If Trump is too cowardly to tell the public, under oath, what really happened on January 6, that will be the clearest testimony the committee gathers to prove its theory...

It is obvious trump will fight the subpoena, and pray for the House to flip Republican this November - this is WHY the 81 million who showed up to vote him out in 2020 need to show up again this midterms to stop the Republicans from any win, hint fucking hint - so he can avoid accountability.

But the House Committee did something else this hearing: They made it clear they can refer their findings of possible criminal activities by trump and his insurrection plotters to the Department of Justice, which is currently outside of Republican reach. The DOJ is likely to file those charges to go alongside everything they're ready to do regarding trump's theft of White House documents when he left office in 2021. There's hints from the DOJ appeals that they are prepping to file charges over violations of the Presidential Records Act in the DC courts - nowhere near Mar-A-Lago and far away from Judge Cannon's reach - that have jurisdiction

The process needs to speed up, though. Gods help us, time is running short on exposing the crimes trump committed.

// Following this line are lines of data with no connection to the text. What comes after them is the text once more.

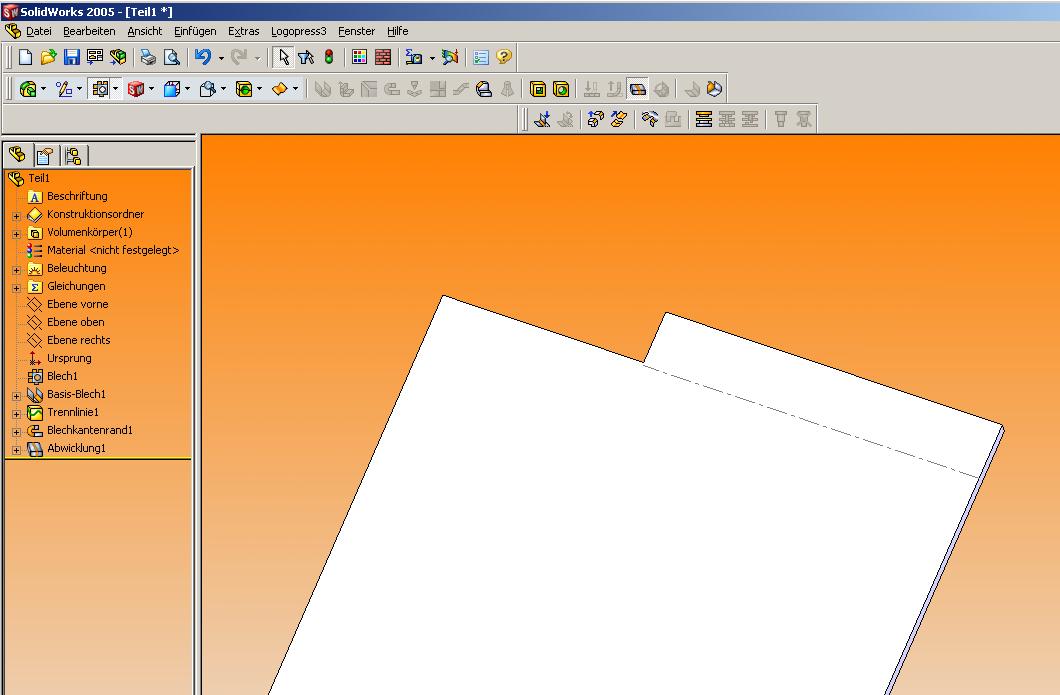Expand the Konstruktionsordner tree node
This screenshot has width=1060, height=695.
[x=16, y=215]
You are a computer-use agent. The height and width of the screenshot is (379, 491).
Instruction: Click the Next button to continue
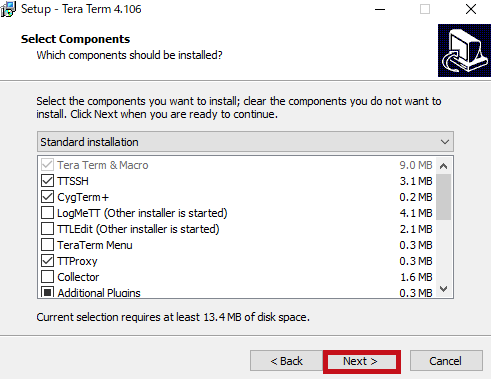pyautogui.click(x=362, y=361)
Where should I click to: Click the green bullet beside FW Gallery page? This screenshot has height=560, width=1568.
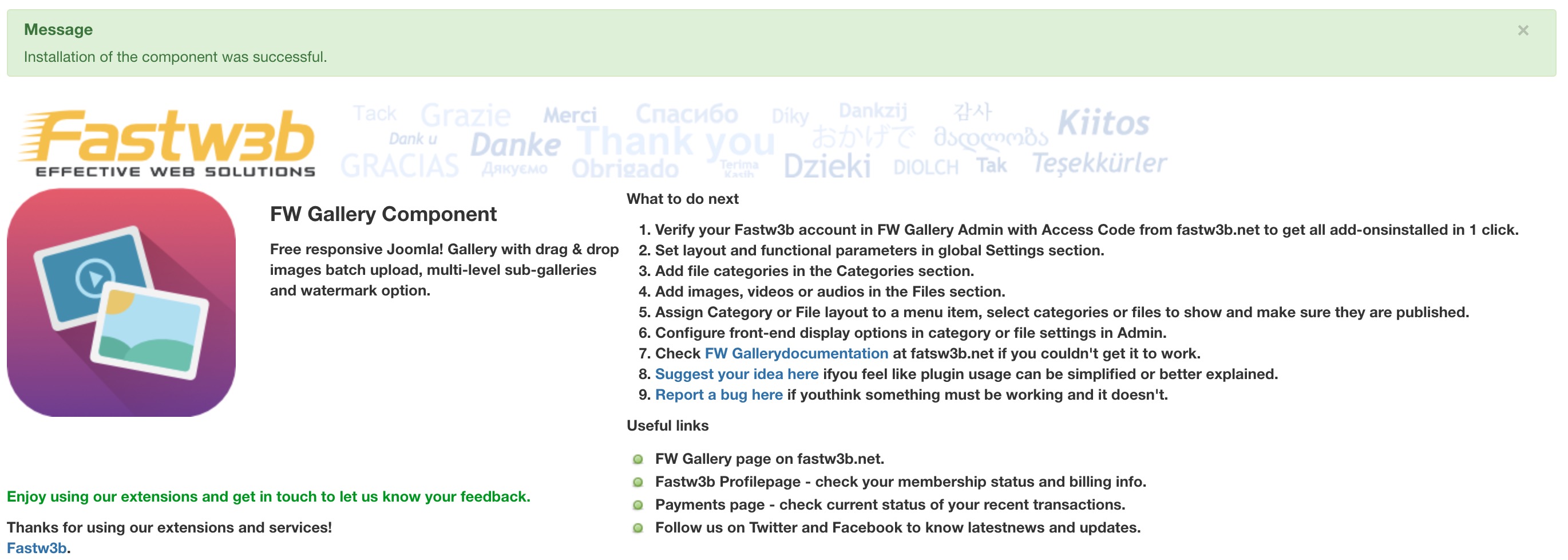point(638,459)
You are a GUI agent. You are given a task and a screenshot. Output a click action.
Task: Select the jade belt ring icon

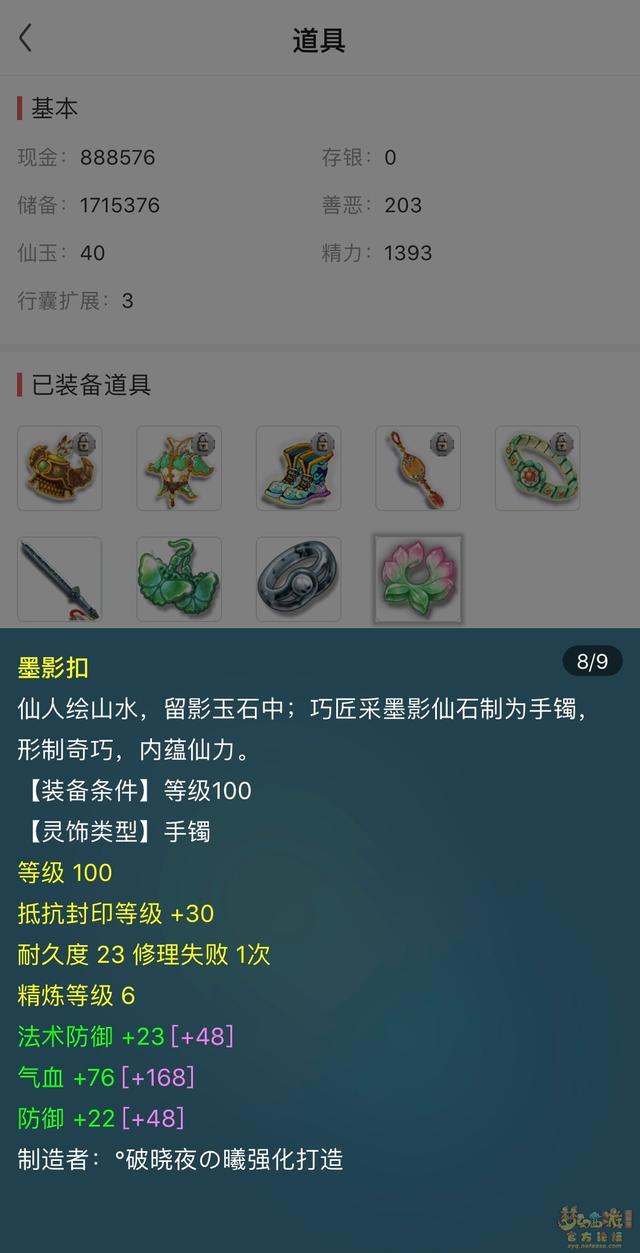point(537,468)
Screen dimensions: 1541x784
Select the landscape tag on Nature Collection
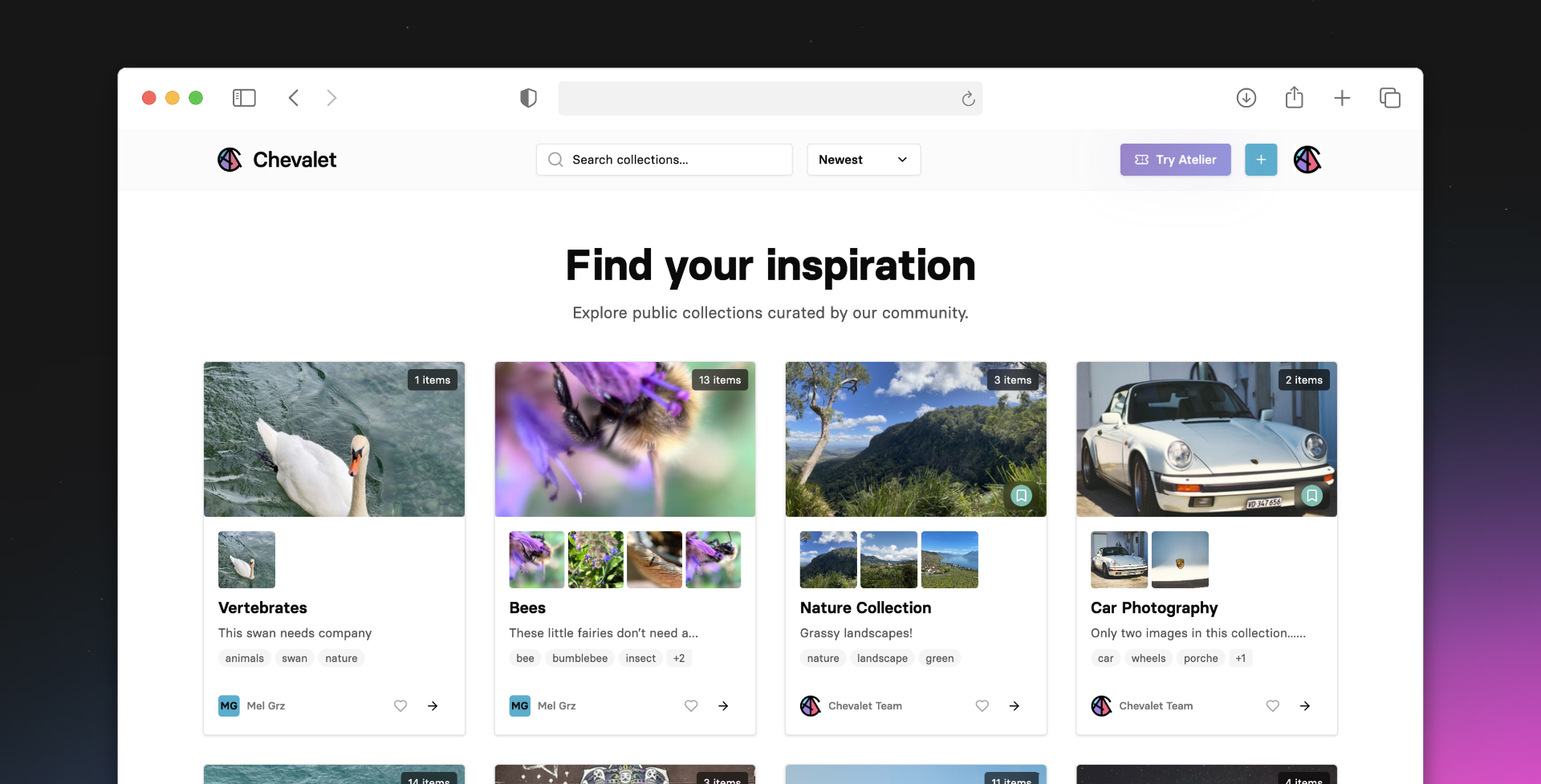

Just charge trump already and let justice be done...


1 comment:

dinthebeast said...

Susie Madrak did a post outlining the massive amount of work that DOJ attorneys are doing in the effort to bring a case that will fly and how shortsighted and selfish it is to shit talk them for moving too slow to satisfy our needs for immediate gratification:

https://susiemadrak.com/2022/10/13/doj-heroes/

Yes, it is maddening to watch Fergus dominate the news cycle over and over again while accountability seems forever out of reach, but some things have to be done right or they won't work at all.